Он умоляюще посмотрел на Настю. Настя молчала.
— Да… — сказал он задумчиво. — Надо было не идти. Но, понимаешь, я так растерялся… И мать, — он горько усмехнулся, — мать вцепилась в меня, плачет: иди и иди, убьют! Ну и… я пошел. Пошел, чтоб отказаться, объяснить, что тут ошибка, что я не газетный работник… Но меня никто и слушать не захотел. В редакции сидел офицер из гестапо. Все ходили на цыпочках. Иверский ткнул мне заметку и сказал: «Обработайте!» Ну я и… обработал. Безобидная заметка, пустая… Пять строк. И подписывать такие не принято, а Иверский взял и нарочно подписал мое имя и фамилию полностью. Когда я увидел это в газете, — сказал он, кусая губы, — я сразу же подумал о тебе, Настя…

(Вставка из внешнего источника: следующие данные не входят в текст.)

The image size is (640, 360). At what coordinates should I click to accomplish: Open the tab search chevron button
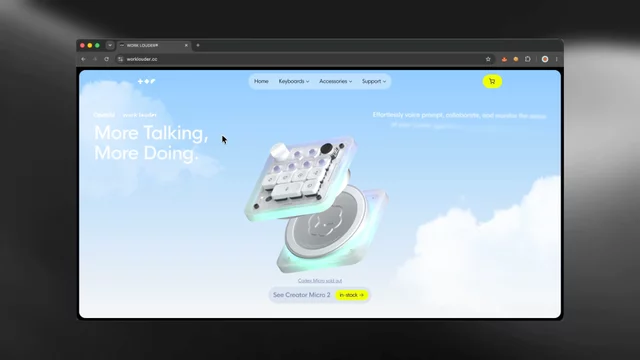point(110,45)
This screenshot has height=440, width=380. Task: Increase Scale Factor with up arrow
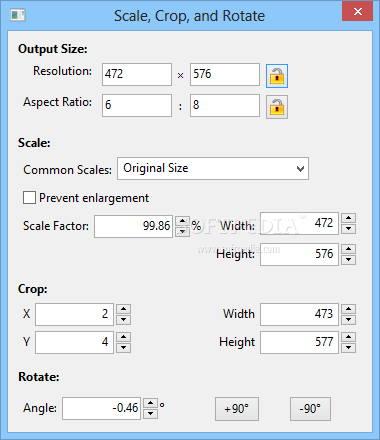(182, 221)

Павлик опустил голову, стараясь подавить слезы. Настя молчала.
— Так меня заклеймили, — продолжал он, проглотив комок, — и Иверский сказал мне, что теперь я должен написать стихи — оду на приход немцев в наш город. Я ответил, что не умею писать од. Он приказал: «Попробуйте!» Я сказал, что быстро вообще не умею писать. Он дал мне три дня сроку и отпустил домой. И вот я остался один на один с собой… дома… Я метался эти дни, Настя, метался так, что передать тебе этого не могу. К бумаге я не прикоснулся. Я знал, что таких стихов я написать не смогу. Вот я весь перед тобой, Настя, — сказал он, глянув ей в лицо в первый раз за все время своего рассказа. —
— Ну? — тихо спросила Настя.
— И тогда я решился бежать. Прочь из города. И убежал.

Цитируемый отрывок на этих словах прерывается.